His arrival at Mordrake House follows a disconcerting series of encounters in the nearby village. Mordrake House has has reputation and the locals are wary. It also appears his host is a widower following the tragic death of his wife, drowned in the lake in the grounds of his home. Steeled with this knowledge, Simon is respectful of his host’s odd behaviour and secluded lifestyle. For when he arrives at Mordrake house the vast home is almost empty of life bar his host, an ever-present butler (who does not take a shine to Simon) and a few members of staff.

Tension mounts as Simon spends more time in the strange house. The artwork he has to assess has a singular and disturbing theme, many pieces are shocking or distasteful to the young man and he feels the drain spending time with them. Some rooms have an overpowering impact upon him too a compromise has to be found for his workspace as the attic which houses many of the art is overwhelming. But not all spaces in the house are negative places. In a library Simon encounters the other resident in the house. A young woman who enjoys curling up to read her book while keeping out of the way of everyone else.

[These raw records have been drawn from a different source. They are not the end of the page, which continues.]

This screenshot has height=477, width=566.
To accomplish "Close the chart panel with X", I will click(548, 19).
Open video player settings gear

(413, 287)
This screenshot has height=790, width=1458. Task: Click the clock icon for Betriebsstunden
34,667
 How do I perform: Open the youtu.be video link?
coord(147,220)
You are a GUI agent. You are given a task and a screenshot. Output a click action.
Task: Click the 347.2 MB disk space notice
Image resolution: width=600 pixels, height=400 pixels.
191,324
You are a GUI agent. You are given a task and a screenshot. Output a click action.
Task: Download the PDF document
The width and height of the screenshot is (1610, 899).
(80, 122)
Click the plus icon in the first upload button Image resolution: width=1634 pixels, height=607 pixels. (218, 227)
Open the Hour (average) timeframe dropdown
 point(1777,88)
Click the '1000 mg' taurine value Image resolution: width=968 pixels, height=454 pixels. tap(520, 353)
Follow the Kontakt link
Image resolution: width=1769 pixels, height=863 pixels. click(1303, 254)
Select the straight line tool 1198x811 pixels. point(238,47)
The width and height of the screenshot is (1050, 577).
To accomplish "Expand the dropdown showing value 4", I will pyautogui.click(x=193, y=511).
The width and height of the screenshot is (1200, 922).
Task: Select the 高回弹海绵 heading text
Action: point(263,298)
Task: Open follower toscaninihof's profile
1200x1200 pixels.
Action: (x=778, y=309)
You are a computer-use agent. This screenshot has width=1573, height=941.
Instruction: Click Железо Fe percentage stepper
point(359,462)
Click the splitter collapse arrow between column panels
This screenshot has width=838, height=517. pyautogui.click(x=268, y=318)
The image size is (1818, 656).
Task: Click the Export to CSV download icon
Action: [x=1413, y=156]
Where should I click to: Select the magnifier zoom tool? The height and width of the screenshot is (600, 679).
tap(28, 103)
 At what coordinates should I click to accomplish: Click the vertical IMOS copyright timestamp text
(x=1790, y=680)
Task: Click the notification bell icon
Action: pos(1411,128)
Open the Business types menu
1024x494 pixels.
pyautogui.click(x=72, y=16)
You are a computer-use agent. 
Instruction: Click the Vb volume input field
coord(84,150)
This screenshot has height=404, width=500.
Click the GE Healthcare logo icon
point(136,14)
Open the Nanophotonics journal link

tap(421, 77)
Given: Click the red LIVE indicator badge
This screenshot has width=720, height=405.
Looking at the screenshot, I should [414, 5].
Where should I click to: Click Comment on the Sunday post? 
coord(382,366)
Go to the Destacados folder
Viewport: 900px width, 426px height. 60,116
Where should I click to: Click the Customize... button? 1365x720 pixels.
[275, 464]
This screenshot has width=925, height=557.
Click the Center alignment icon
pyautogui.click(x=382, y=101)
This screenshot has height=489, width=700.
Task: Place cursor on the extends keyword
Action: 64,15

With an ally in the house we find Simon can chat through some of his concerns and soon his infactuation with his new friend will start to distract from the work he is meant to undertake. Not that Simon needs any more distraction, his nights are plagued by the sound of footsteps. A heavy-footed individual spends hours each night walking the corridors and rooms of Thistlecrook House. The noise is distracting, upsetting and inescapable for Simon. He is particularly alarmed when he sees the shadow of this unknown person walking past his door.

As the story develops the tension cranks up. Mathew West has done a fabulous job of keeping the story flowing, the chills mounting and Simon’s story appears to be one which puts him on a path towards a dangerous confrontation. I really enjoyed The House of Footsteps and felt it perfectly pitched to deliver the creepy vibes.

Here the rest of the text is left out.